*TRY IT*. A verbatim reproduction of the lines below, from the line containing "Image resolution: width=279" through the line containing "This screenshot has width=712, height=405.", both ends included, is the whole required output.

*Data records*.
|---|
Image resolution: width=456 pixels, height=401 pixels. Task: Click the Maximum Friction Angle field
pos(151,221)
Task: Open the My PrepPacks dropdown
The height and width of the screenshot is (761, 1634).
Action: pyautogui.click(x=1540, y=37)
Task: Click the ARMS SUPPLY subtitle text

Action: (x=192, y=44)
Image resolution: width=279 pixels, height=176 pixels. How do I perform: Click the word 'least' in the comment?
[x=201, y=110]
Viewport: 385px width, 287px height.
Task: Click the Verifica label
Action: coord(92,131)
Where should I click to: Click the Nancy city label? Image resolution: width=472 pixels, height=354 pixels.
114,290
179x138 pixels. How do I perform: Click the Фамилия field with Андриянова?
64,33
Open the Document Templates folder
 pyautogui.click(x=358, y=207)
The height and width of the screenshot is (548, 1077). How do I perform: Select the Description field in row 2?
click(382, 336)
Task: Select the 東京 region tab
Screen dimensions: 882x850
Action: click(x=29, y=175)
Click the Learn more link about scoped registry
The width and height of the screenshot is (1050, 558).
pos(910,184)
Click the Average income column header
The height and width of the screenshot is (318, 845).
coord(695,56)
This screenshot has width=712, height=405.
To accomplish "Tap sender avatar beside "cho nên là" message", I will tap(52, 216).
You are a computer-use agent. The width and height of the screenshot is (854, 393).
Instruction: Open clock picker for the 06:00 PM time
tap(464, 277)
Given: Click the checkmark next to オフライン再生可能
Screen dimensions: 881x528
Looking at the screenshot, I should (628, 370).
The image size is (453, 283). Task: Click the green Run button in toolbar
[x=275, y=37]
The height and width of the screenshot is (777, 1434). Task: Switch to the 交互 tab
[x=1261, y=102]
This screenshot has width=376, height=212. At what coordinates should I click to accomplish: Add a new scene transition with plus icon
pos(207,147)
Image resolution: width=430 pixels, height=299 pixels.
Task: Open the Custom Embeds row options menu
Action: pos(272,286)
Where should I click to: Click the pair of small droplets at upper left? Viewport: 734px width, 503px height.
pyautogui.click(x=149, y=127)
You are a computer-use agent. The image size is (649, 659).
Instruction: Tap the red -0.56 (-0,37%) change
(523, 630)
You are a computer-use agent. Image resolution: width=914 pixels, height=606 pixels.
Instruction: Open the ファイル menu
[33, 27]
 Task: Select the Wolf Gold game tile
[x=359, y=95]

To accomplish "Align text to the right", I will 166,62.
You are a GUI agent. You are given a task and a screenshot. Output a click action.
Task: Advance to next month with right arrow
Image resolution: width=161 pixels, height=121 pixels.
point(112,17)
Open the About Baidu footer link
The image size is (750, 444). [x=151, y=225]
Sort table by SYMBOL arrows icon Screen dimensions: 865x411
|---|
*WRITTEN ANSWER*.
Image resolution: width=279 pixels, height=176 pixels. How do I perform: Click the word 'least' in the comment?
[x=201, y=110]
Viewport: 385px width, 287px height.
Task: Click the Verifica label
Action: coord(92,131)
Where should I click to: Click the Nancy city label? Image resolution: width=472 pixels, height=354 pixels.
114,290
179x138 pixels. How do I perform: Click the Фамилия field with Андриянова?
64,33
Open the Document Templates folder
 pyautogui.click(x=358, y=207)
The height and width of the screenshot is (548, 1077). How do I perform: Select the Description field in row 2?
click(382, 336)
Task: Select the 東京 region tab
Screen dimensions: 882x850
Action: click(x=29, y=175)
Click the Learn more link about scoped registry
The width and height of the screenshot is (1050, 558).
pos(910,184)
Click the Average income column header
The height and width of the screenshot is (318, 845).
coord(695,56)
This screenshot has width=712, height=405.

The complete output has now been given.